Amman's prosecutor charged late on Wednesday Adel Qudah, a former finance minister, top businessman Khaled Shaheen, Mohammed Rawashdeh, a senior economic adviser of the prime minister, and Ahmad Rifai, the ex-manager of Jordan Petroleum Refinery Company, the country's sole refiner.
The prosecutor ordered their arrest for 15 days pending an investigation of alleged graft and exploiting a public position for personal gain in a long-delayed project to attract strategic investors to undertake a $1.2 billion expansion of the refinery.
Detention of senior officials in Jordan is relatively rare and Qudah, a long-time top economic policy maker, is the first former minister to answer corruption charges.
Prime Minister Samir Rifai pledged to fight corruption when he assumed office last December.
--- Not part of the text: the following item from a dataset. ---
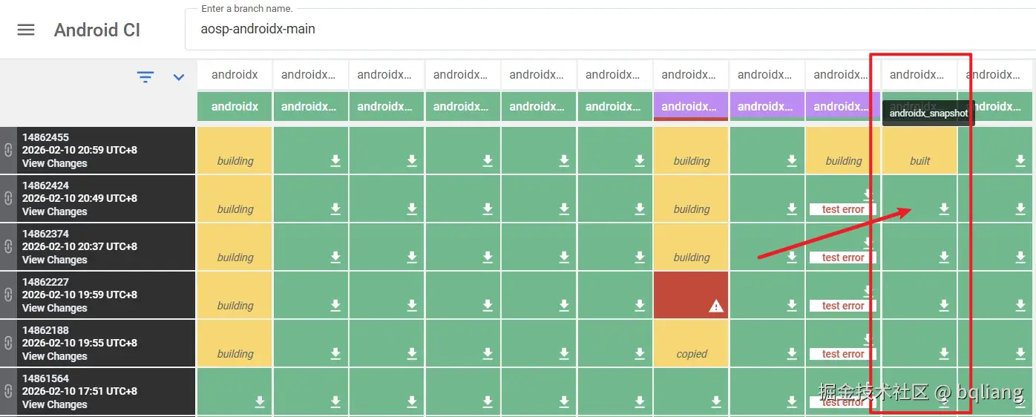Expand the blue chevron dropdown arrow
This screenshot has height=417, width=1036.
coord(179,76)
Critics accused his predecessor Nader Dahabi of failing to crack down hard enough on graft, which they blamed for scaring away investors.
Rifai's appointment by the monarch heralded a wider shakeup to ward off popular discontent over economic contraction after years of growth and allegations of rampant official corruption.
Until the latest arrests, moves to tackle graft in the administration and state-controlled companies had been limited to minor investigations and arrests.
The government formed a top ministerial committee to probe how a consortium allegedly linked to Shaheen sought a 15-year concession to undertake the refinery project after foreign investors had withdrawn.
Qudah was the government-appointed chairman of the refinery when Dahabi's cabinet granted the refinery last October an exclusivity deal to pursue suitable investors.
Shaheen, one of the country's wealthiest men, had been for over a decade the government's contractor of choice for major security projects.
Companies associated with Luxembourg-registered Shaheen Business and Investment Group (SBIG) undertook the construction of a US-funded police academy that has trained Iraqi and Palestinian police.
Shaheen's family concern also partnered with senior goverment agencies to sell Iraqi oil in the months preceding the fall of former Iraqi President Saddam Hussein in 2003.